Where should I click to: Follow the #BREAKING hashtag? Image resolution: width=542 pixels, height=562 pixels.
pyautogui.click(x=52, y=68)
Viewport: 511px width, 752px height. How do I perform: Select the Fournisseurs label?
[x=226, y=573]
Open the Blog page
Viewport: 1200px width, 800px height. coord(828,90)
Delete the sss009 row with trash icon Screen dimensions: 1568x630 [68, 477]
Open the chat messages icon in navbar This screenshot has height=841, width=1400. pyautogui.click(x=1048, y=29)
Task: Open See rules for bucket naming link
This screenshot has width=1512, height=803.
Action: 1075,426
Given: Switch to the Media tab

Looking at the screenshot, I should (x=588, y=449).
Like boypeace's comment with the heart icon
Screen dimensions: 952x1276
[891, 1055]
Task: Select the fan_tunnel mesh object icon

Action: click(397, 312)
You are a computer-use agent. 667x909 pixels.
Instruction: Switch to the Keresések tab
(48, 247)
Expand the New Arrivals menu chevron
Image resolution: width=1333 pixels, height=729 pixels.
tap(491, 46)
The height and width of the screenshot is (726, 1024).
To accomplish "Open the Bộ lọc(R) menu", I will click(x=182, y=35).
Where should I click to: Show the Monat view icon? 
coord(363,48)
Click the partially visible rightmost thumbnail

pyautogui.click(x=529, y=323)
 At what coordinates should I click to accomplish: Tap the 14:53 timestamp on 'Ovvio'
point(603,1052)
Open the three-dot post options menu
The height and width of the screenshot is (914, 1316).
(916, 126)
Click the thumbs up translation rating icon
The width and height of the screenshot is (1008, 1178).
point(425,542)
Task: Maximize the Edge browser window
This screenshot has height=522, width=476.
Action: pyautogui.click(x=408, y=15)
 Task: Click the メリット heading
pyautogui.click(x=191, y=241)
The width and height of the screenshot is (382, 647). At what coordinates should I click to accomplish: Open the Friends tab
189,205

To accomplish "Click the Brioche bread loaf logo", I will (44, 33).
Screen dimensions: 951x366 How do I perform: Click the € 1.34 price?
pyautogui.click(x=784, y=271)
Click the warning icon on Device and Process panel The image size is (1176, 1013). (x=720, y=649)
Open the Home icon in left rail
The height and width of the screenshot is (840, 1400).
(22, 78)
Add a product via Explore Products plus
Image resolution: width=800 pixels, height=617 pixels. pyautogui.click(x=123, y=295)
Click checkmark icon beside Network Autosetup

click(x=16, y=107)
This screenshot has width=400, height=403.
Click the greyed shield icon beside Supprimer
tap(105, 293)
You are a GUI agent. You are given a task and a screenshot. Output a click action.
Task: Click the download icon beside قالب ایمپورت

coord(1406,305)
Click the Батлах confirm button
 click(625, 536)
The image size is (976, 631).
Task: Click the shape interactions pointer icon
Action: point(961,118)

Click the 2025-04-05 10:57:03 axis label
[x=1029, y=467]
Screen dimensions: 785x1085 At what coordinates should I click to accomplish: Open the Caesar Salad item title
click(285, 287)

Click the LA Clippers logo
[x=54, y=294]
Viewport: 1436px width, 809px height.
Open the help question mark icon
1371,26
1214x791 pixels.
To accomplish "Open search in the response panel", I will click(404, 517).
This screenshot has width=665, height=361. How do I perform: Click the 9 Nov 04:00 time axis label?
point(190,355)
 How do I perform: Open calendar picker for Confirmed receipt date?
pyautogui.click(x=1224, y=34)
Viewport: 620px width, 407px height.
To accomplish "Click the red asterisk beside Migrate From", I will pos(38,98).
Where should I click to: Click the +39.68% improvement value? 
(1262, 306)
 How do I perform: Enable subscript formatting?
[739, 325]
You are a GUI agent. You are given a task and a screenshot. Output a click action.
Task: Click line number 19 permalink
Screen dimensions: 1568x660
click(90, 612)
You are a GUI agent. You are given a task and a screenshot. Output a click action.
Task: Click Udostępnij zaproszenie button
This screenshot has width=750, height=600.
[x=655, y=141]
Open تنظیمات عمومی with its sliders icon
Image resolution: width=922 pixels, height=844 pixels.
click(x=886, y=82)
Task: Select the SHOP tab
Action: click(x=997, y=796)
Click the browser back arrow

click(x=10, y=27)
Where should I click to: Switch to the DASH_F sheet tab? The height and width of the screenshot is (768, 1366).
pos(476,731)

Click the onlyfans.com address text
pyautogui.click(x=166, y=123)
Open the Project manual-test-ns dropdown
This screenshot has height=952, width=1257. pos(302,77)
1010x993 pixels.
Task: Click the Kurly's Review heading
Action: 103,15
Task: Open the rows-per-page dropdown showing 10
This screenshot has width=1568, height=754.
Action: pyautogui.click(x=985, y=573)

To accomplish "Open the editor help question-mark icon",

(The task): Show the lines of the entries that include the string "with", copying each in full.

(Result for this task):
Delete the sss009 row with trash icon Screen dimensions: 1568x630 [68, 477]
Like boypeace's comment with the heart icon
Open تنظیمات عمومی with its sliders icon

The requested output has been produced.